The task:
Within the material below, transcribe exactly the lines from the one holding "Given: Open the Help & Feedback menu" through the one holding "Image resolution: width=637", keeping both ends and skipping the rest.

Records:
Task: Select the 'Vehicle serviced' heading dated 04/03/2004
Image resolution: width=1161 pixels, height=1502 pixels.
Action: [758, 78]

...

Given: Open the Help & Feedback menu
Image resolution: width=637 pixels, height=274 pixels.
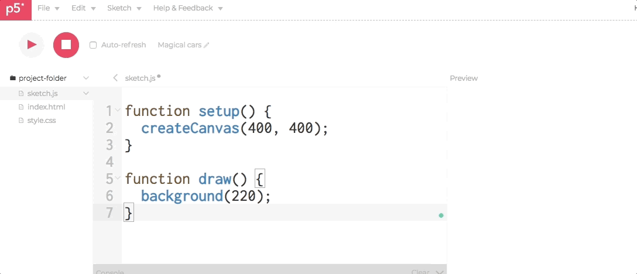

==

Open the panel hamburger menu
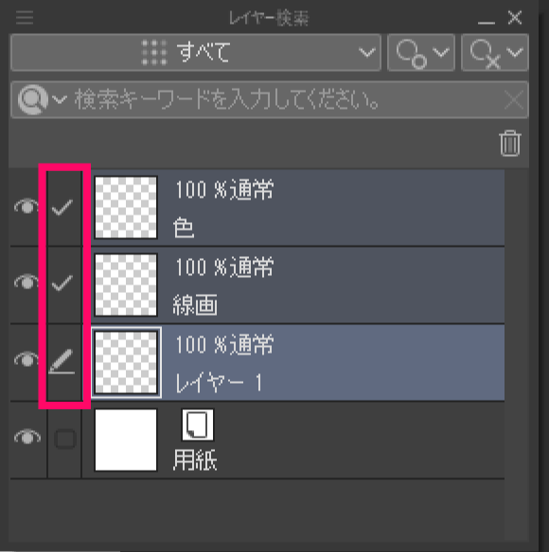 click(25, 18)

Answer below:
Given: Open the Help & Feedback menu
Image resolution: width=637 pixels, height=274 pixels.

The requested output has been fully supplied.